1) Eggs
This is seriously a miracle food. I have had eggs almost everyday for breakfast. Some people say to throw out the yolk, but in my honest opinion that is one of the worst mistakes you can make while dieting. They are so dense in micro nutrients and keep you so full you're not even hungry when it's lunch time! They're so easy to make, just boil em' mash em' or stick em' in a stew. And if you think dietary fat and cholesterol contributes to heart disease...well, you're on reddit and you're informed so you won't think like that. Don't believe me? That's good, it makes you skeptical.

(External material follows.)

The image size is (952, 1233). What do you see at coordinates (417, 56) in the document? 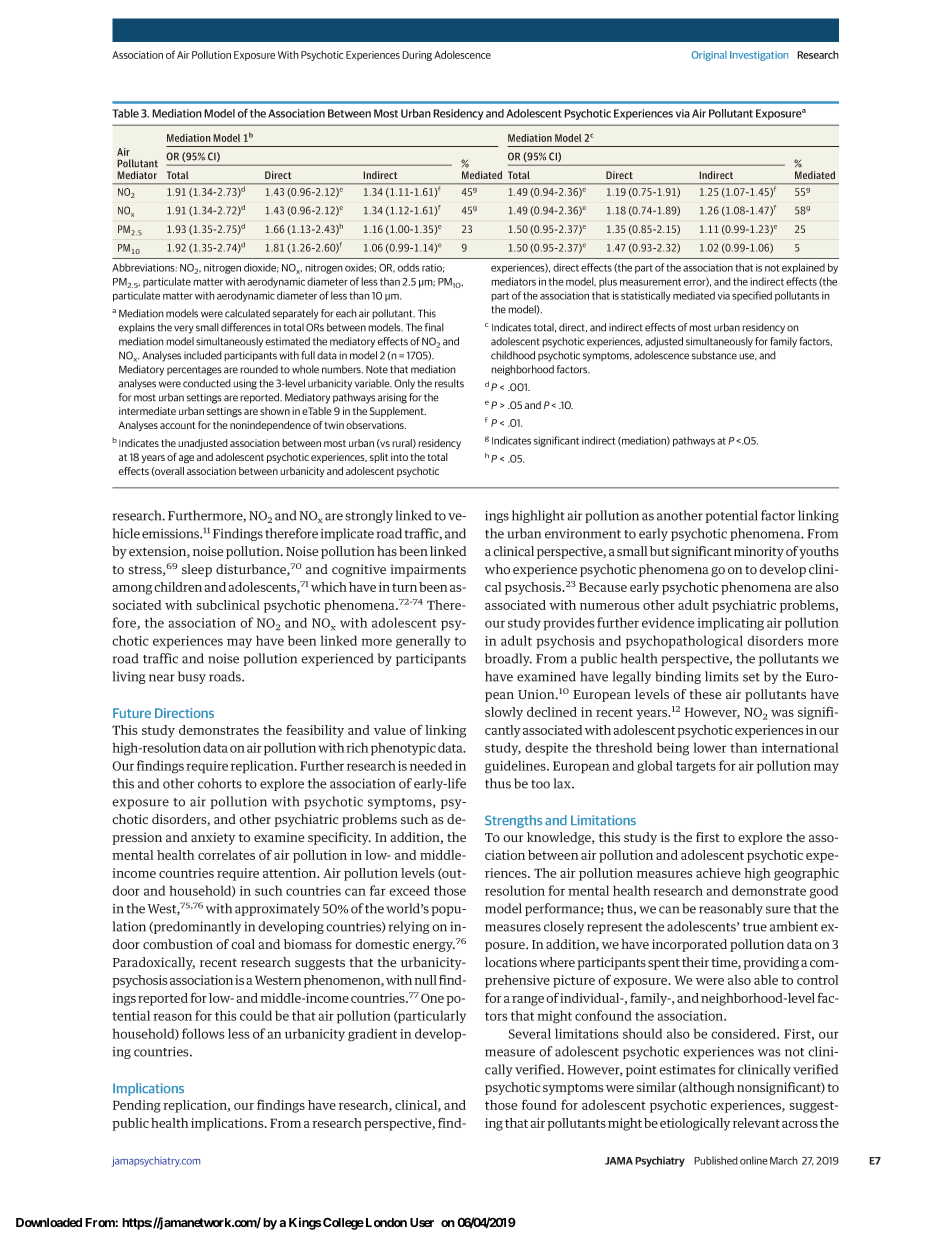
I see `During` at bounding box center [417, 56].
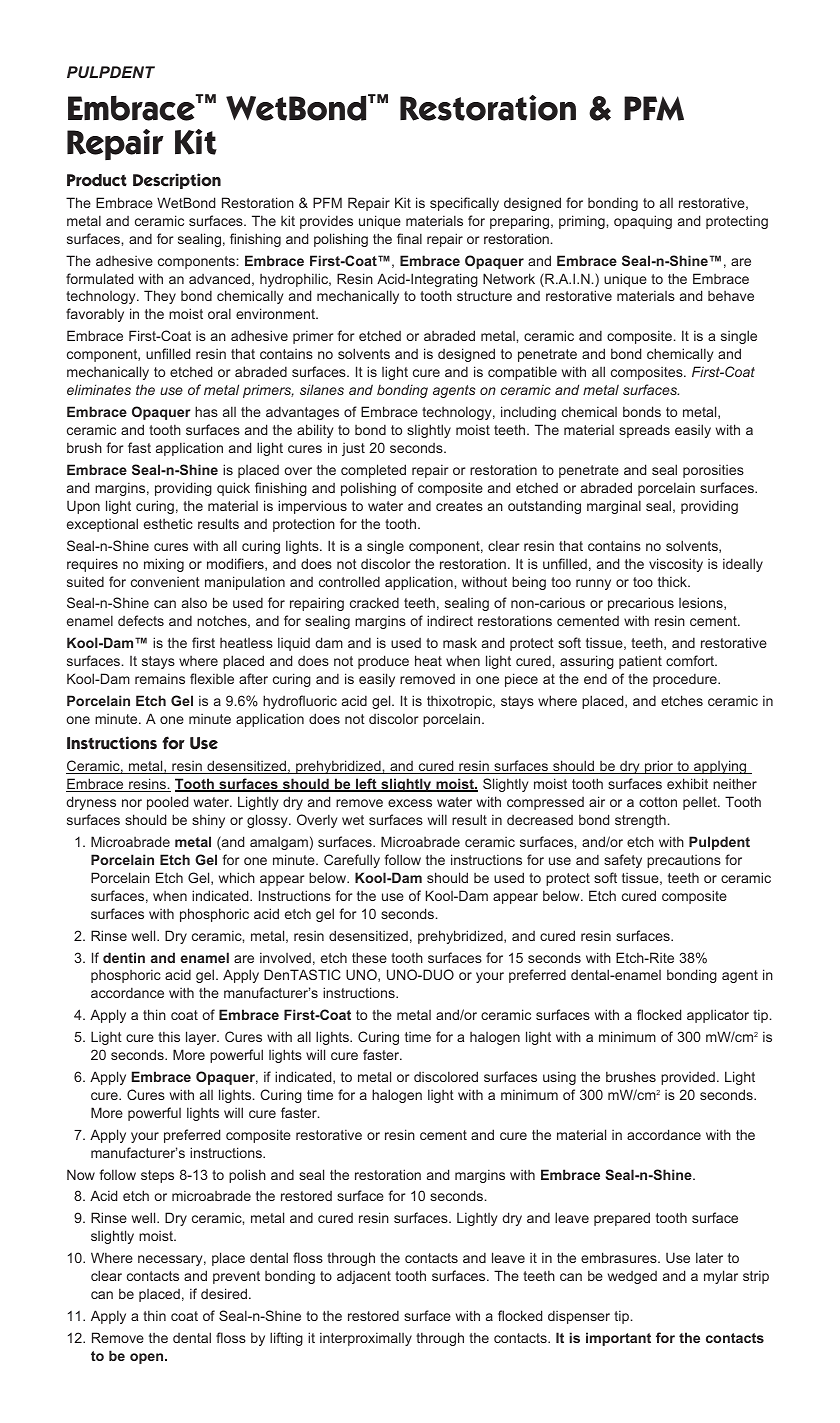 The width and height of the screenshot is (840, 1423). What do you see at coordinates (168, 524) in the screenshot?
I see `esthetic` at bounding box center [168, 524].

2) Apples (with peanut/almond butter)
Even though I was on a ketogenic diet, I had apples before a weight lifting session. They're on the low glycemic spectrum, and even lower if you add fat with it. If you want a good snack, add some peanut or almond butter (almond butter is healthier, better monounsaturated fat to polyunsaturated fat ratio) to lower your insulin and blood sugar levels and stabilize them. If they're stable, so is your appetite.
3) Walnuts
Walnuts rank above peanuts, almonds, pecans, pistachios and other nuts. A handful of walnuts contains almost twice as much antioxidants as an equivalent amount of any other commonly consumed nut. But unfortunately, people don't eat a lot of them
4) Ground beef
I make burgers (minus the bun), cook chilli (minus the beans), and a nice stir fry with onions, peppers, and carrots with a good amount of beef in there. There are studies out there showing the fat in beef may raise testosterone levels, and that's good, even if you're a woman.
5) Chicken Breast
A cheap protein source when your protein that day is low but you don't have much room for calories. I put olive oil in a pan and but it on low. Put a lid on it, come back 20 minutes later, and it's a nice, tender, juicy chicken breast steak. If you grill your chicken breast on medium, or even high heat gasp, you're asking for dry chicken.
6) Spinach and Kale
Seriously, I cook this with everything. Put it in eggs for breakfast, throw in a cup of it in a salad, do whatever! It's high in electrolytes (potassium), and this is important when dieting to prevent you from being light headed all of the time and prevent muscle cramps at night. Kale is the most micronutrient dense green vegetable out there. One cup has 10% Calcium, 170% Vitamin A, and a lot of Vitamin C which makes eating fruit obsolete.
7) Yams
Even though I'm a low-carb guy, I still have sweet potato fries or a boiled yam before a heavy workout to keep me lifting my weights. Before I dieted my bench press was 210, now it's 180. I know for a fact if I didn't eat properly my bench would've been at 135 lbs. And I would've been mad, and I should be mad. Lots of vitamins in this stuff and more filling than potatoes (potatoes = sugar).